Rule Learner – ML Algorithms and Generated Rules

Machine Learning Algorithms. Rule Learner doesn’t limit itself to one particular ML algorithm. It has been designed to apply different ML algorithms and to accept different input/output formats.  However, the practical experience shows that two well-known ML algorithms, namely C4.5 and RIPPER, are usually the best choice to produce compact and human understandable classification rules.  The current version of Rule Learner utilized the implementation of these algorithms provided by the popular open source machine learning framework “WEKA“.  

While there are many ML algorithms and implementation tools, it’s naive to expect that one ML algorithm is an optimal choice for ALL data sets.  Experienced ML analyst know that a serious cleaning and tuning of input data is needed.  It is also to be expected that different ML algorithms may behave differently on the same data set. 

Applied ML algorithms extract classification rules from the training instances to specify the value of the learning attribute such as “Contact Lenses” in our simple example.  The generated rules will be placed in the Excel files in the folder “Modeling/rules”.

The file “GeneratedRulesRipper.xls” contains the following decision table in the first “ClassificationRules”, e.g.:

The second tab “ClassificationMetrics” shows more details in the format specific for the selected ML algorithm. For instance, here is the execution protocol for the RIPPER algorithm:

These statistical metrics include the expected percentages of correctly and incorrectly classified instances. These numbers already take into consideration how the learned rules will behave on the new instances, and not how they evaluate the provided training instances. OpenRules added the Average Accuracy=79.27% and the actual  numbers of correctly classified training instances (22 our of 24). You can find similar rules and metrics produced by ML algorithm C4.5 in the generated file “GeneratedRulesC45.xls“.

Avoid Over-Fitting and Under-Fitting. The frequently occurred issue with supervised machine learning is that your training set might not be representative enough. 

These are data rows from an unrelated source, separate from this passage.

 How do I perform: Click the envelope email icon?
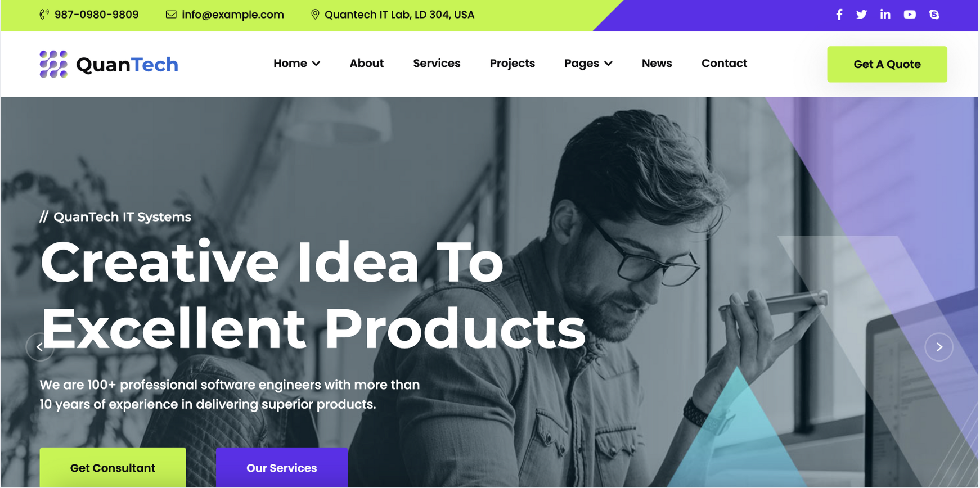point(171,15)
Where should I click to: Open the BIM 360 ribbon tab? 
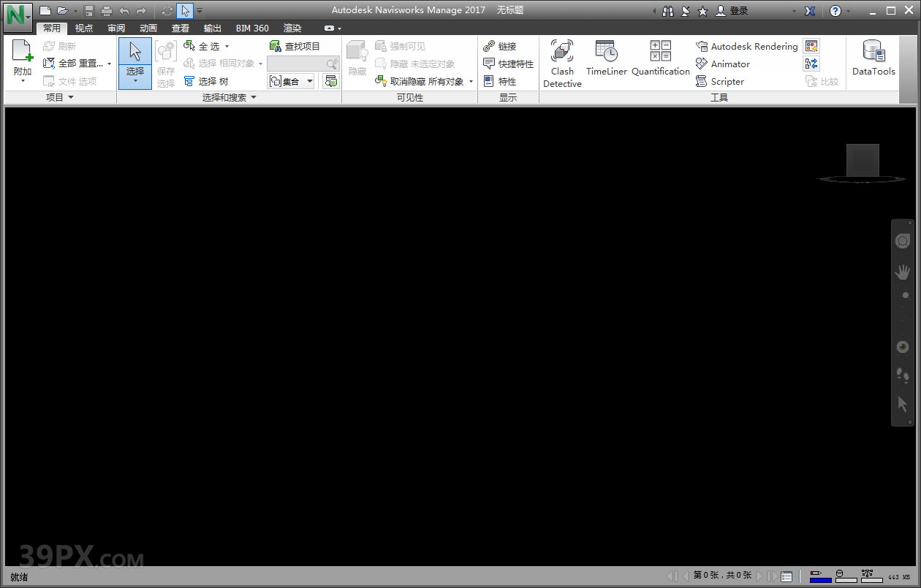pyautogui.click(x=252, y=28)
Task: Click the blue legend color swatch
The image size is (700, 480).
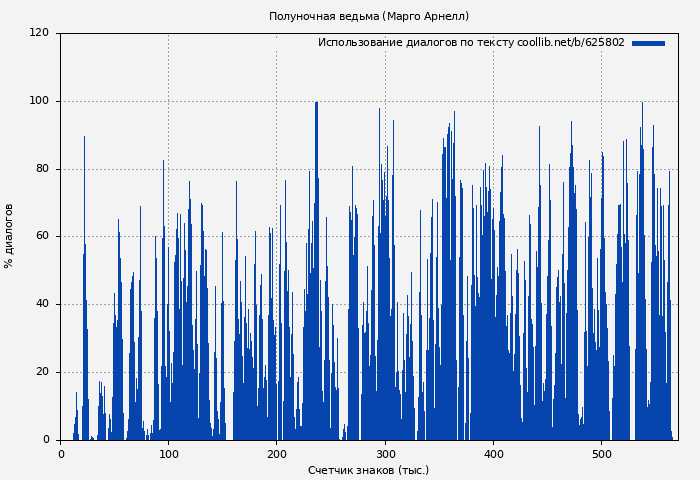Action: [648, 43]
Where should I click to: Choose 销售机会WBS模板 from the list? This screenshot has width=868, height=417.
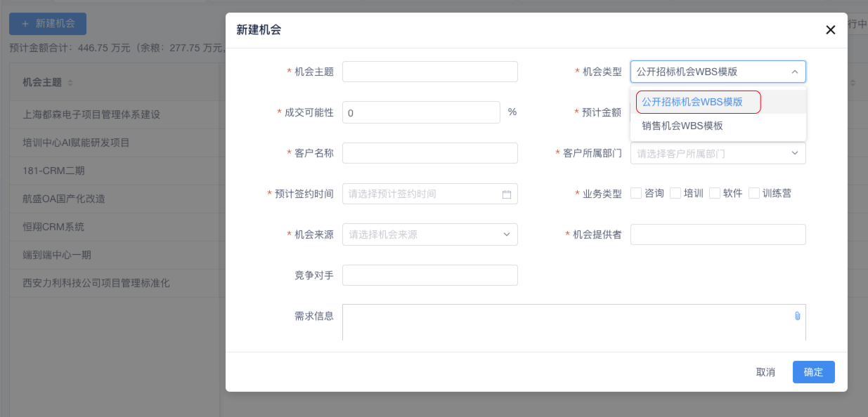click(682, 126)
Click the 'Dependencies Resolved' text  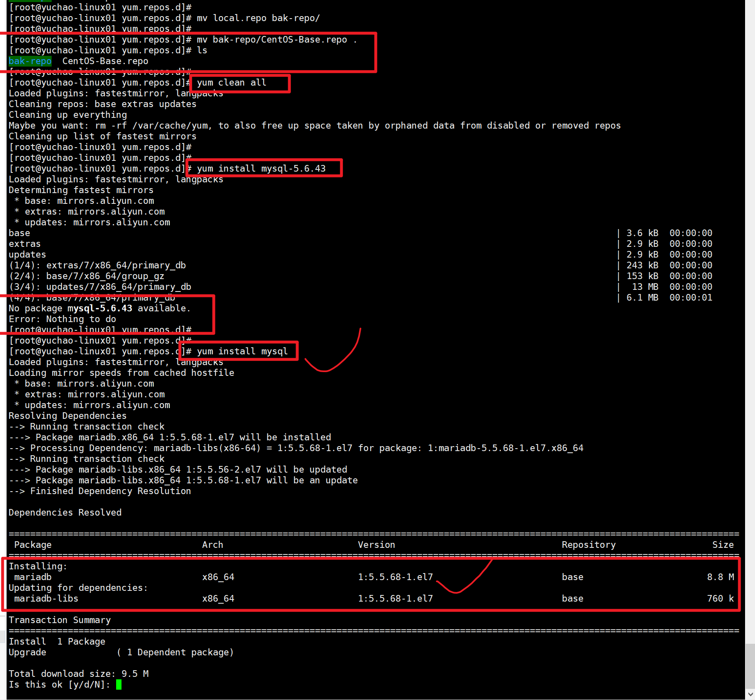pos(65,513)
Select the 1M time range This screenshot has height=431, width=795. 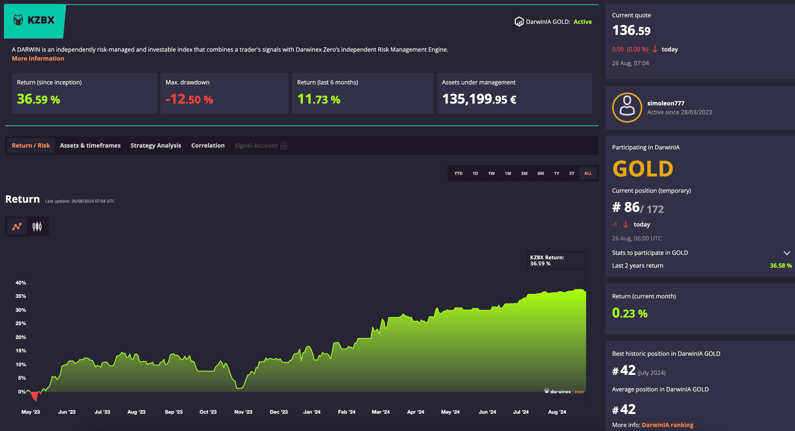click(x=507, y=173)
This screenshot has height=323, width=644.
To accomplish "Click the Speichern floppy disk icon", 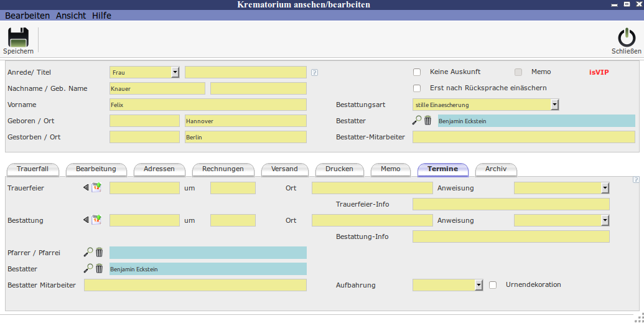I will point(18,38).
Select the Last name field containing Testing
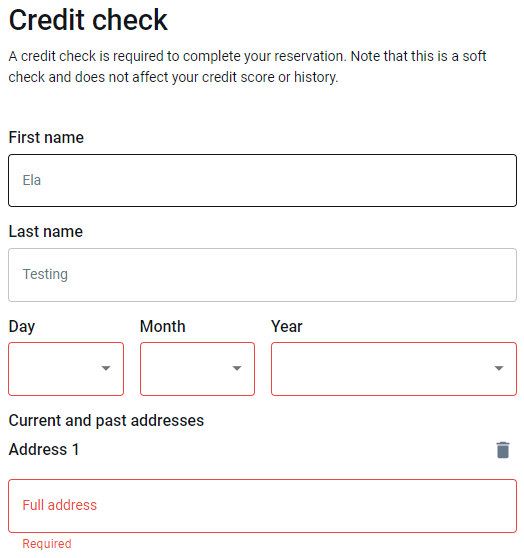Viewport: 524px width, 558px height. (x=262, y=275)
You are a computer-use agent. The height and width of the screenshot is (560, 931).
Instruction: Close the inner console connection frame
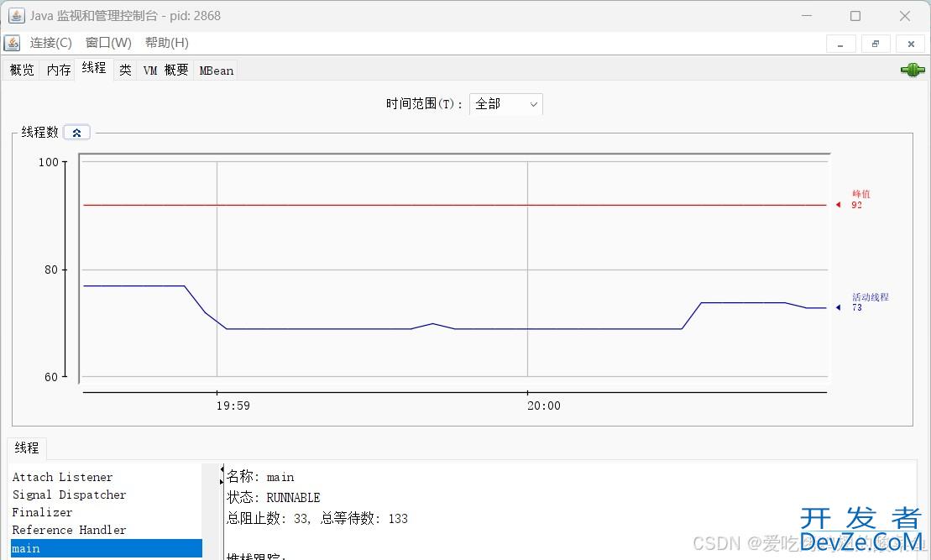pyautogui.click(x=911, y=44)
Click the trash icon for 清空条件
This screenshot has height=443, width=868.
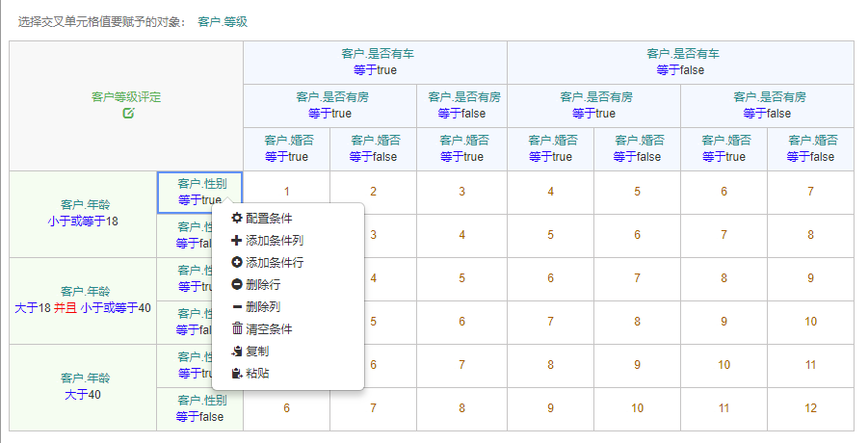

Over-fitting is a key problem when a learning algorithm fits the training data set so well that noise and the peculiarities of the training data play a big role during rules generation. In such situations, the accuracy of learned rules drops when they are tested using unknown data sets. The amount of data used for learning process is fundamental in this context. Small data sets are more prone to over-fitting than large data sets, but unfortunately large data sets can also be affected. 

Under-fitting is the opposite of over-fitting and occurs when the ML algorithm is incapable of capturing the variability of the training data. 

ML algorithms have a built-in mechanism called cross-validation that helps to avoid these problems. By default, Rule Learner uses the recommended “10-fold cross validation” that became the standard method in many practical situations. However, you always may do some experiments by changing the value 10 to, for example 20, by adding the property “cross.validation=20” (or other value between 2 and 50) in the file “project.properties”.

There are other algorithm-specific properties that could be added in the file “project.properties”. You may read about them in WEKA Book and here are their default values:

  • cross.validation=10
  • learning.filter=weka.filters.AllFilter
  • learning.classifier.options=”-F 3 -N 2.0 -O 2 -S 1″ (for RIPPER)
  • learning.classifier.options=”-C 0.25 -M 2″ (for C4.5)

However, if your training instances do not represent the right proportion of different values of the learning attribute, then you could hardly expect an ML classifier learned from that data to perform well on the new examples. One of the practical way to remove some outliers and/or add more representative training instances is to use expert knowledge of the business domain. Rule Learner provides Rule Trainer for doing exactly this by letting your domain experts to represent their knowledge in the form of “training rules” that can filter training instances.